Anlaşma ve uzlaşma kültürü
İktidardaki iki parti UBP ve DP, Annan Planı hakkında birbirleri ile anlaşamıyor. Eroğlu planı müzakere bile edilemez bulurken, Cumhurbaşkanı Rauf Denktaş'ın oğlu Serdar Denktaş, müzakerelerin Annan Planı noktasından başlayarak devam etmesini savunuyor.
Muhalefetteki partilerden AB yanlısı CTP, BDH ve ÇABP ise Annan Planının kabul edilmesini istiyorlar ama bu en önem verdikleri konuda anlaşırken, seçime birlikte girme konusunda kendi aralarında anlaşamıyorlar.
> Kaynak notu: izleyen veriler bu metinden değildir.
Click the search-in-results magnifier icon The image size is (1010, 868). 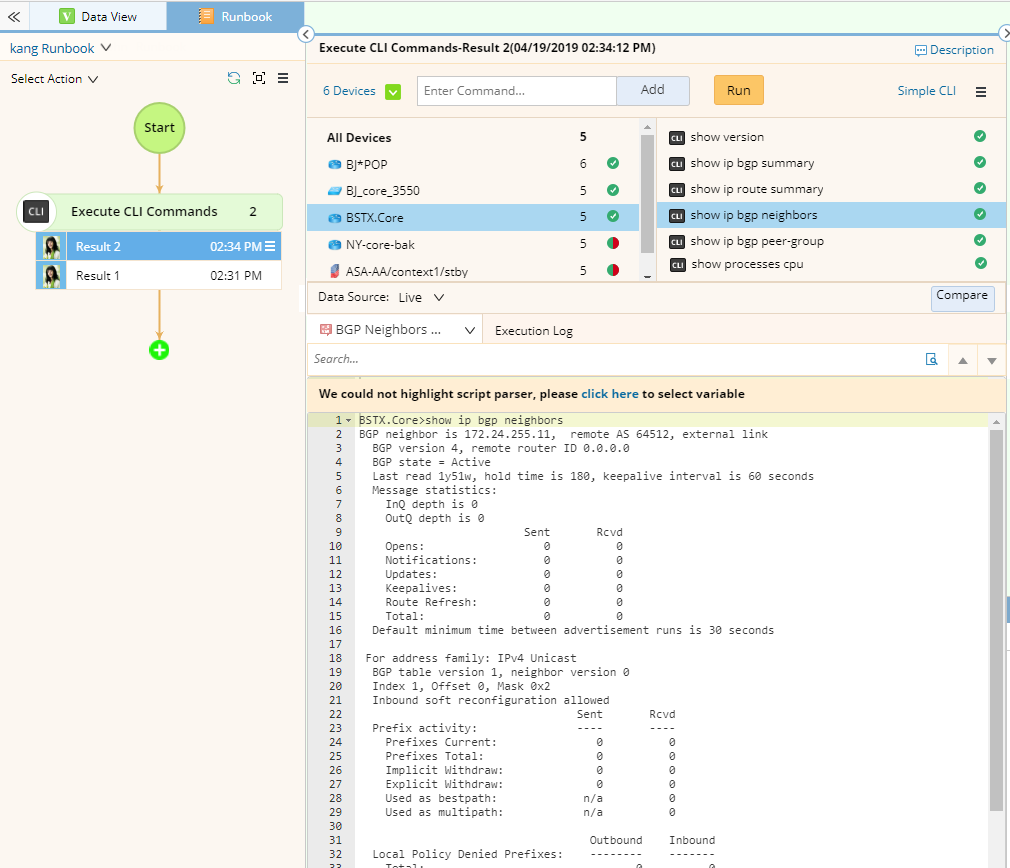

Peki toplam 200 bin kişilik bir Türk topluluğu, kendi içinde anlaşamazsa Rumlarla yürütülen müzakerelerde Rum kesimi ile anlaşmayı nasıl başaracak? İşte yanıtı en zor olan soru bu.. Çünkü Kıbrıs'ta Annan Planı üzerindeki tartışmalar, birbirini vatan hainliği" ile suçlamalara kadar gelmiş dayanmış.
Ama 'Ne getiriyor ve ne götürüyor Annan planı bir anlatın' denildiğinde çok fazla anlatabilen yok. Annan Planı kabul edilir ve uygulanırsa bir kesime göre Kıbrıs elden gidecek. Bir kesime göre ise önce Kıbrıs'ın tümü ve arkasından da Türkiye'ye Avrupa Birliği'nin yolu açılacak.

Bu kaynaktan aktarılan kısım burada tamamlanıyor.